Are There Any Loopholes in the Logic?

The precise age limits above depend not only on the dynamic decay theory, but also on the theory of planetary magnetic-field origins. However, we can still set a rough maximum to the initial energy from basic physical considerations, as Dr. Barnes has done.[2] Such a maximum would limit the age to roughly 10,000 years.

It is also possible that a small percentage of today's energy decay is not free decay, due to the core's electrical resistance; but rather is dynamic decay, due to residual motions in the core fluid. In that case, the resistance of the core would be less, and the maximum age of the field would be greater. But even in this extreme case, the maximum age would still be only about 100,000 years, far short of the billions of years evolution needs.

Conclusion

At present, the only working theory for the origin, fluctuations, rapid reversals, and decay of the field is a creationist theory--a theory that fits all the data. Thus, according to the best theory and data we have, the earth's magnetic field certainly is less than 100,000 years old; very likely less than 10,000 years old, and fits in well with the face-value Biblical age of 6,000 years.

Notes

1.  McDonald, K. L. and R. H. Gunst. "An analysis of the earth's magnetic field from 1835 to 1965," ESSA Technical Report IER 46-IES 1 (July 1967) U.S. Government Printing Office, Washington, D.C., Table 3, p. 14.

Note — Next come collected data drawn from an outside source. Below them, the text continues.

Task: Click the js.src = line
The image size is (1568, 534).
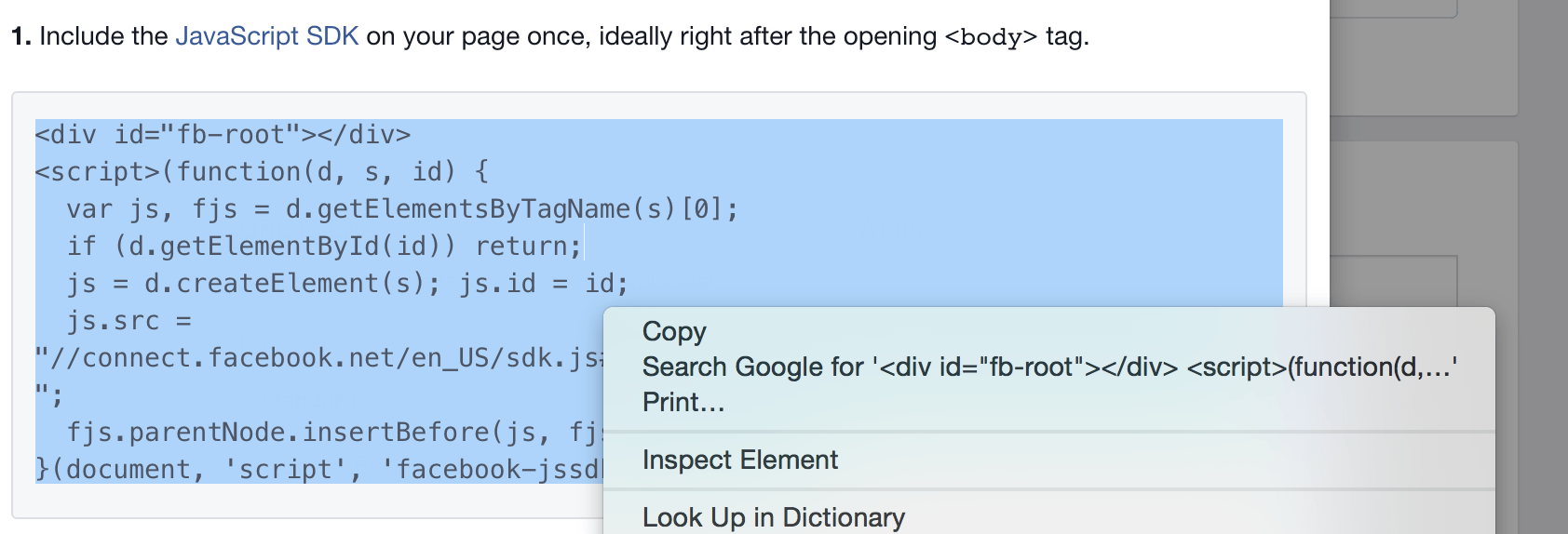Action: pos(128,321)
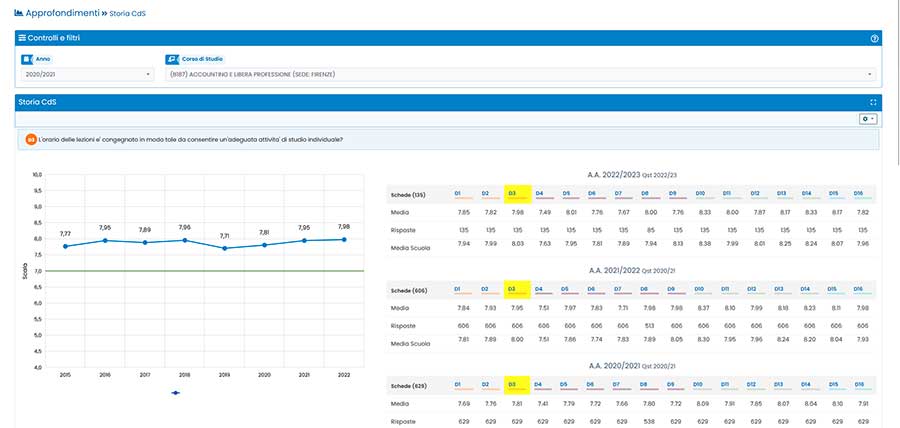Open help via the question mark icon
Viewport: 900px width, 428px height.
[x=874, y=38]
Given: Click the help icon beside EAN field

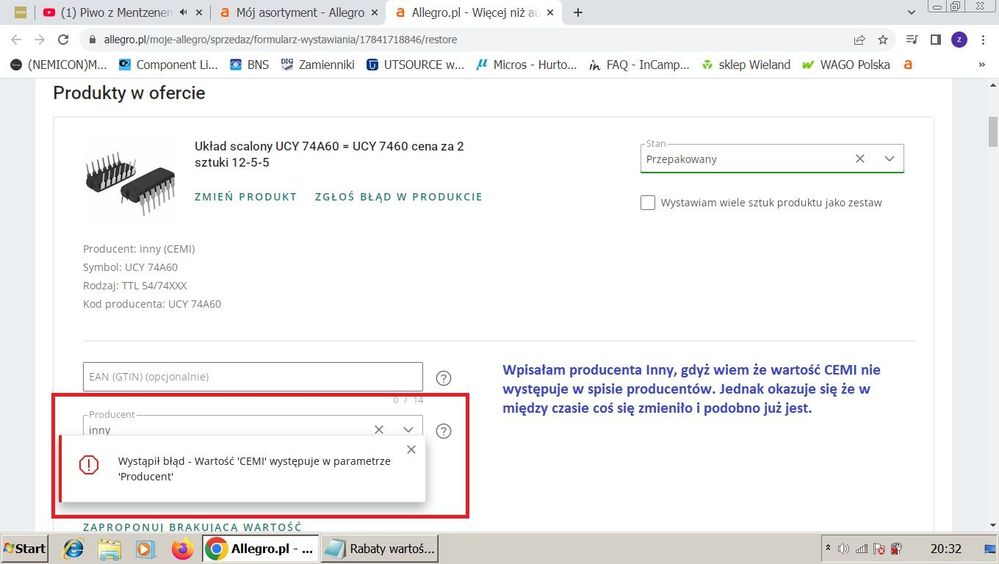Looking at the screenshot, I should coord(444,378).
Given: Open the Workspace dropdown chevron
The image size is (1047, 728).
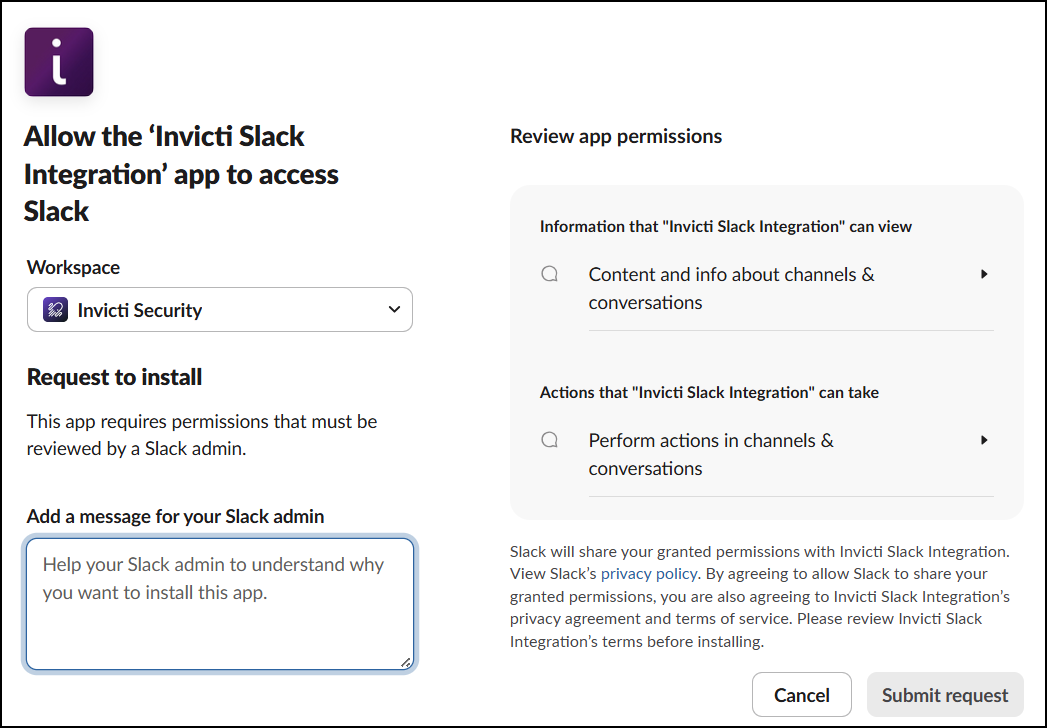Looking at the screenshot, I should click(x=394, y=310).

2. Barnes, T. G. "Decay of the earth's magnetic moment and the geochronological implications," Creation Research Society Quarterly 8 (June 1971) 24-29.

3. Barnes, T. G. "Electromagnetics of the earth's field and evaluation of electric conductivity, current, and Joule heating of the earth's core," Creation Research Society Quarterly 9 (March 1973) 222-230. Decay rate implies conductivity of 40,000 mho/m.

4. Stacey, F. D. "Electrical resistivity of the earth's core," Earth and Planetary Science Letters 3 (1967) 204-206. Likely core materials imply conductivity of roughly 33,000 mho/m, agreeing with Ref. 3.

5. Inglis, D. R. "Dynamo theory of the earth's varying magnetic field," Reviews of Modern Physics 53 (July 1981) 481-496.

6. Lanzerotti, L. J., et al. "Measurements of the large-scale direct-current earth potential and possible implications for the geomagnetic dynamo," Science 229 (5 July 1986) 47-49.

7. Merrill, R. T. and M. W. McElhinney. The Earth's Magnetic Field (London: Academic Press, 1983) 101-106.

8. Humphreys, D. R. "Has the earth's magnetic field ever flipped?" Creation Research Society Quarterly 25 (December 1988) 89-94.

9. Humphreys, D. R. "Reversals of the earth's magnetic field during the Genesis flood," Proceedings of the First International Conference on Creationism, Vol. II (Pittsburgh: Creation Science Fellowship, 362 Ashland Avenue, 1986) 113-126.

10. Coe, R. S. and M. Prevot. "Evidence suggesting extremely rapid field variation during a geomagnetic reversal," Earth and Planetary Science Letters 93 (April 1989) 292-298.

11. Humphreys, D. R. "Physical mechanism for reversals of the earth's magnetic field during the flood," Proceedings of the Second International Conference on Creationism, Vol. II (Pittsburgh: Creation Science Fellowship, 362 Ashland Avenue, 1990) 129-142.

12. Humphreys, D. R. "The creation of planetary magnetic fields," Creation Research Society Quarterly 21 (December 1984) 140-149, records the predictions. Humphreys, D.R. "Good news from Neptune: The Voyager II magnetic measurements," Creation Research Society Quarterly 27 (June 1990) 15-17, reports the confirmation of the predictions. See also Humphreys, D. R. "Beyond Neptune: Voyager II supports creation," ICR Impact No. 203 (May 1990).

* Dr. Humphreys is an ICR Adjunct Professor of Physics and a physicist at Sandia National Laboratories, Albuquergue, New Mexico. The Laboratories have not supported this work.